Masvingo City has had a historical role as an economic aggregation, processing, and distribution node at the heart of two strategic national corridors connecting the country’s north-south and east-west axes. As a provincial capital for Zimbabwe’s south-eastern corner, the city has had spatial and economic leadership of a region rich in tourism assets and agro-based industries. Further, the city has an important political, social, and economic history. The completion of Tokwe-Mukosi provides another strategic tourism and recreational asset around which a service industry requiring support from Masvingo City can grow. A unique mix of heritage, agricultural, mineral, recreational, and tertiary education resources require conscious cultivation in Masvingo’s development praxis.

These rich and unique opportunities offer key lessons for national and local urban planning and broader urban governance. As a secondary city, Masvingo has not been a mere copy of Zimbabwe’s main metropolises of Harare and Bulawayo. It has fulfilled unique geo-spatial and economic functions, with its authorities leading a trajectory of development in a manner relevant for other secondary cities to learn from. As observed by Githira et al. (2020), secondary cities are full and stand-alone urban centres, something that Masvingo exhibits based on historical and contemporary analyses. Though similar to other cities in some instances, Masvingo remains distinct and should be classified and developed accordingly. Development plans (master and local) are key instruments to guide urban development in a way that recognises the unique local context to anchor a diversified heritage and industrial economy.

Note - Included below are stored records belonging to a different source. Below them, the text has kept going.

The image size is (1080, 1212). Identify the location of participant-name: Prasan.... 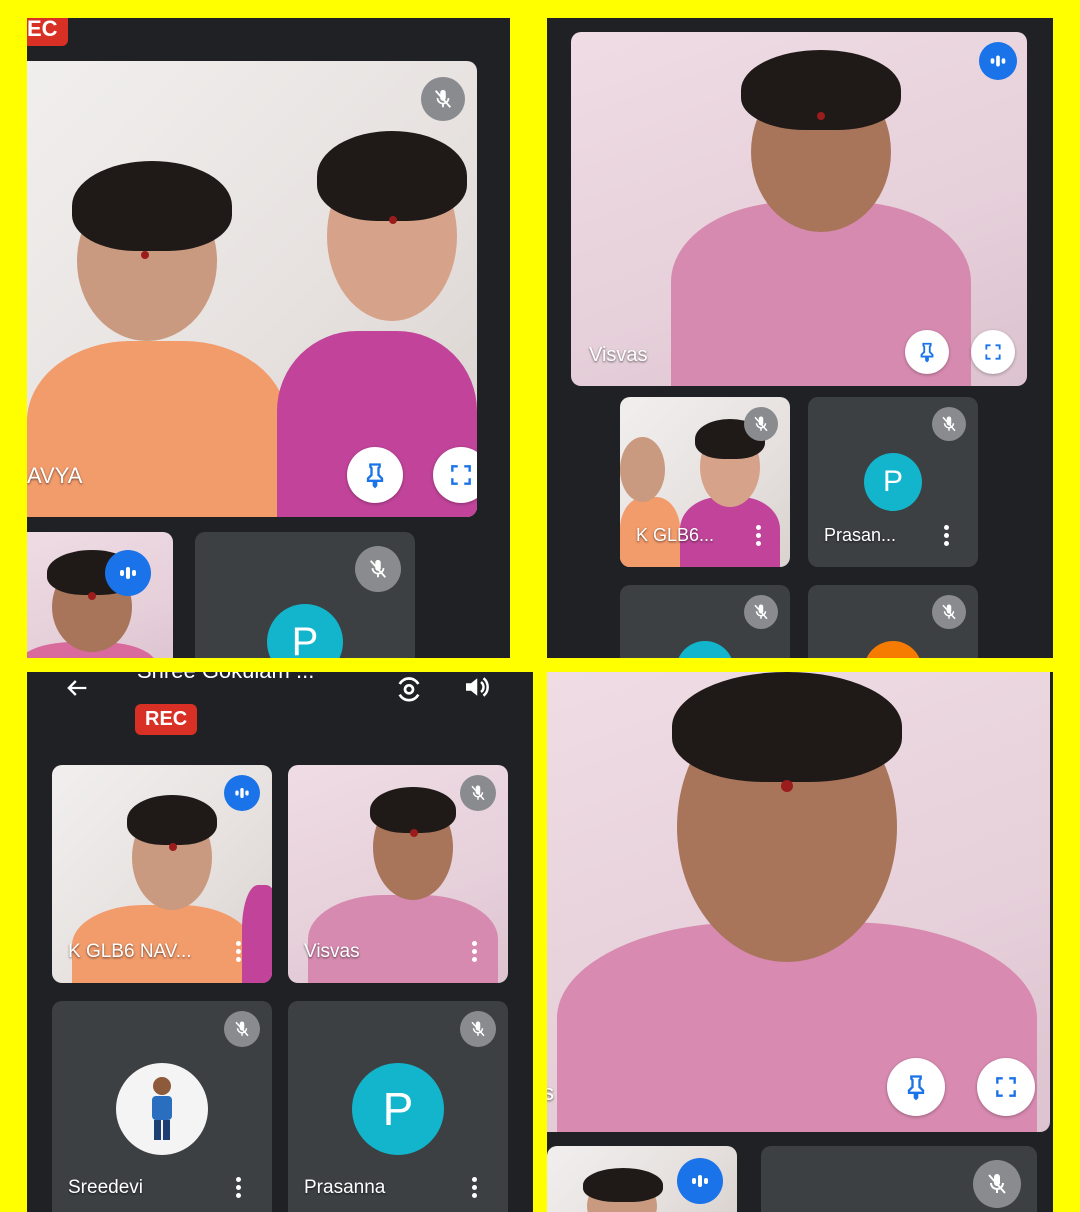
(860, 535).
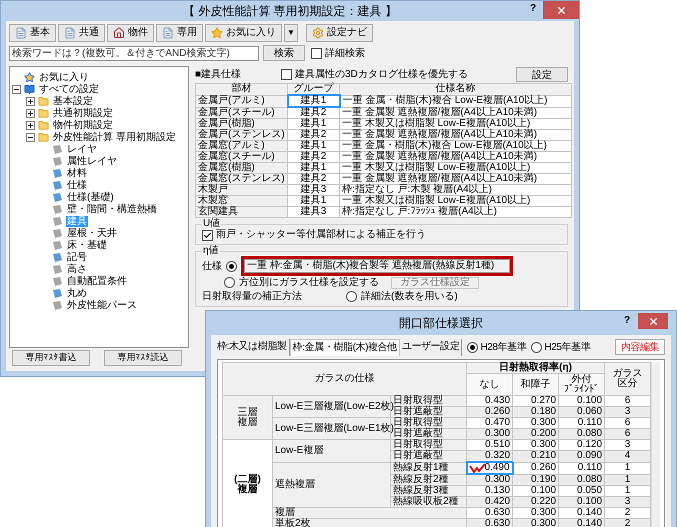 The height and width of the screenshot is (527, 677). I want to click on option-label: H28年基準, so click(503, 347).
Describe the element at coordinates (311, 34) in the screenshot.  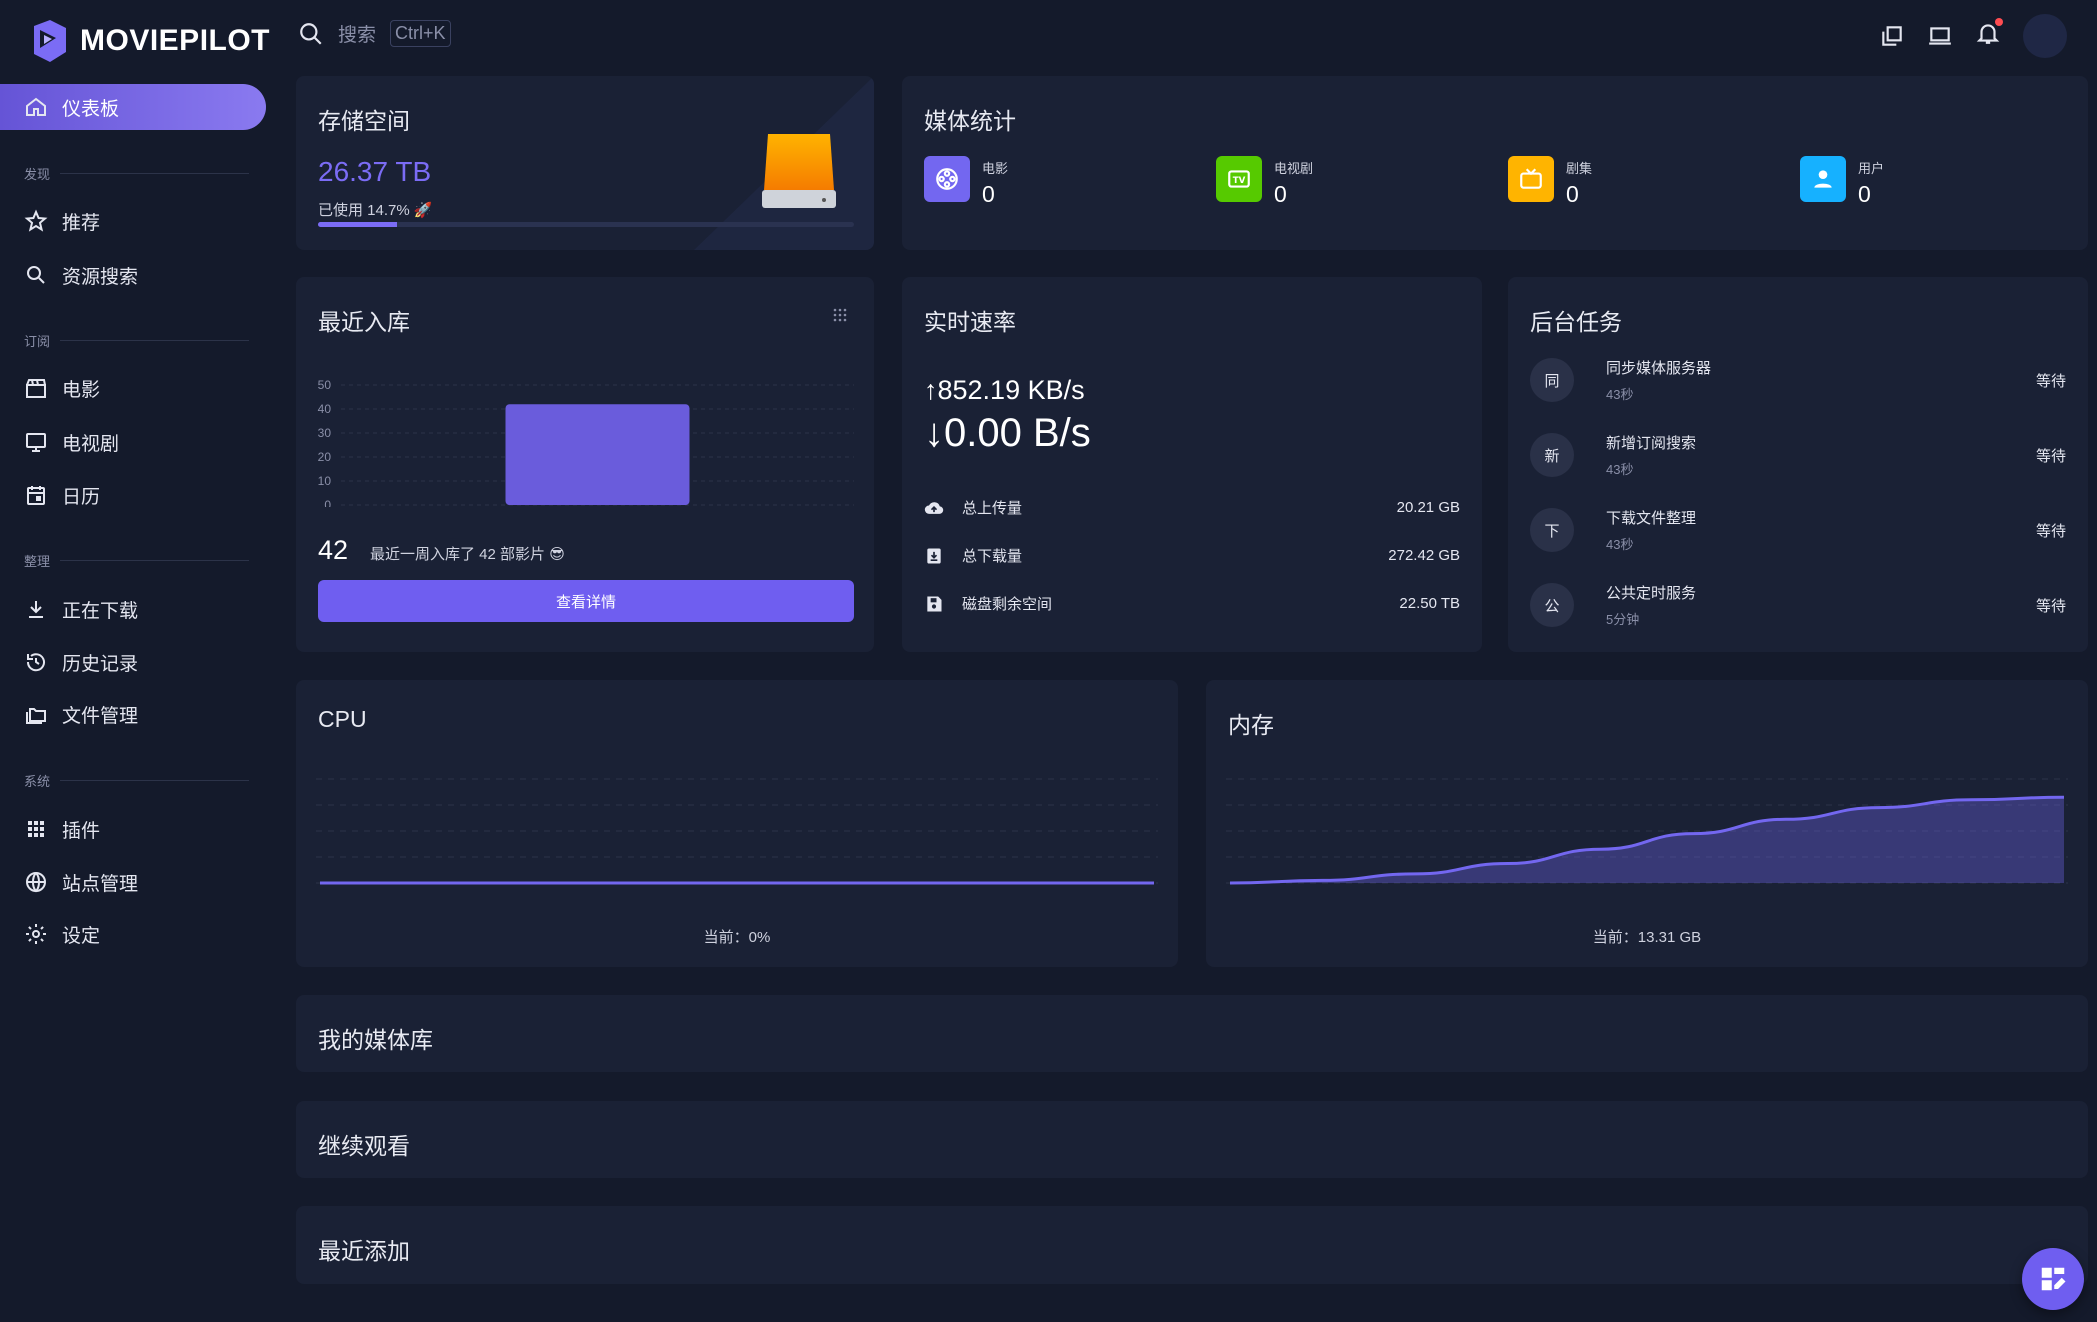
I see `search-icon` at that location.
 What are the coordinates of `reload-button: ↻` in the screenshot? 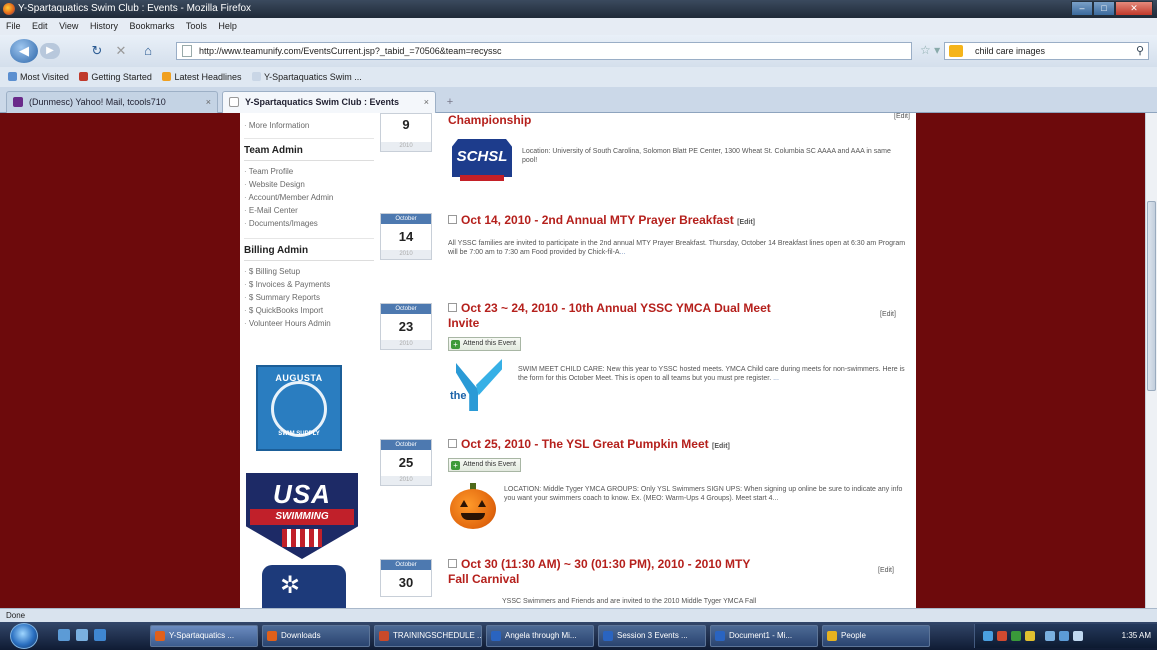 It's located at (97, 51).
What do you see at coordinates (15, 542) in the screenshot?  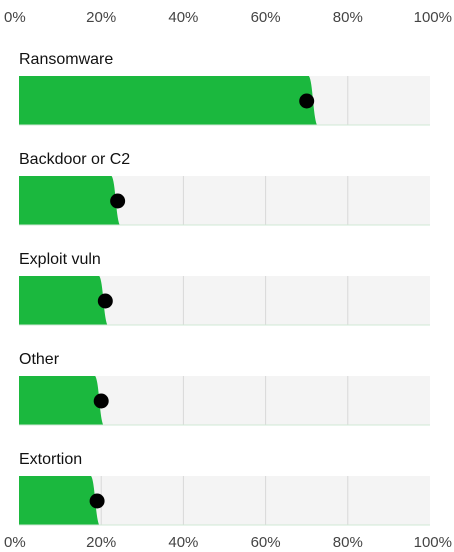 I see `bottom-tick-label: 0%` at bounding box center [15, 542].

While many studies have overemphasised on the political and socio-economic challenges and opportunities in primary cities (ADB and Cities Alliance 2019), there are also key experiences and lessons from secondary cities’ experiences. These may contrast or even be similar to experiences in primary cities. Secondary cities need not be looked at based on the actual political and socio-economic factors that define them. Contrasting infrastructure emplacement and governance experiences in Old Mucheke and Victoria Ranch show the need for a closer look at the contextual factors in the city. This is because secondary cities have their own political and socio-economic contexts that may either constrain or promote sustainable urban development interventions. The urban managers, officials, and policymakers of secondary cities need to understand this context and use it to frame spatial interventions.

9 Conclusion

Masvingo City demonstrates contextual uniqueness in its transition. This requires support at the national, regional, and local levels. The city went through some cycles of development as it transitioned from 1890 to the present day. The question becomes whether Masvingo and Zimbabwe’s urban managers invest enough in understanding the city’s transition and what lessons it offers. There are innovative infrastructure financing models emerging from the city that are worthy of acknowledgement. The city is making good progress in terms of how it relates to residents, CSOs, and the private sector. These are some of the important factors that explain its transition. The chapter shows that conflicting rationalities can be amicably dialogued. Examples of partnerships presented in the chapter attest to this.